- Activity: Beginning with the line where "Com tecnologia do Blogger (142, 2546)" appears, repeat every remaining line of the entries exactly, the last line included.
Records shown Block Start
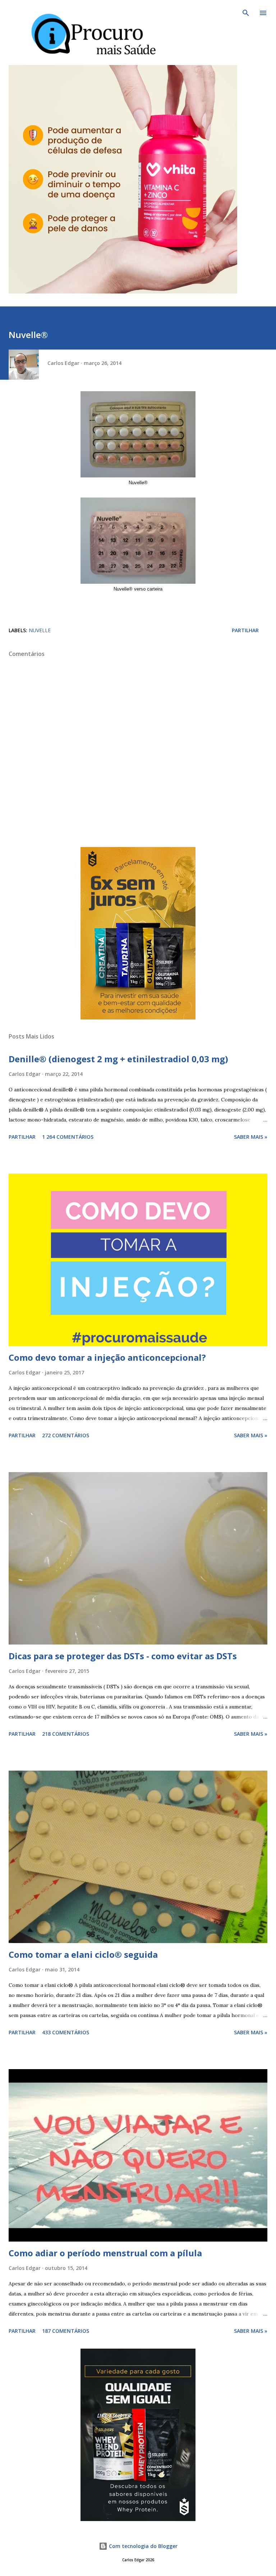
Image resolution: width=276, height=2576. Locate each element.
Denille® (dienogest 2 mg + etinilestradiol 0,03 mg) (118, 1059)
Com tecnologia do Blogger (142, 2546)
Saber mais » (250, 1136)
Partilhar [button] (245, 630)
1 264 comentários (67, 1136)
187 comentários (65, 2330)
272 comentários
Records shown Block End
- Exercise output:
Com tecnologia do Blogger (142, 2546)
Saber mais » (250, 1136)
Partilhar [button] (245, 630)
1 264 comentários (67, 1136)
187 comentários (65, 2330)
272 comentários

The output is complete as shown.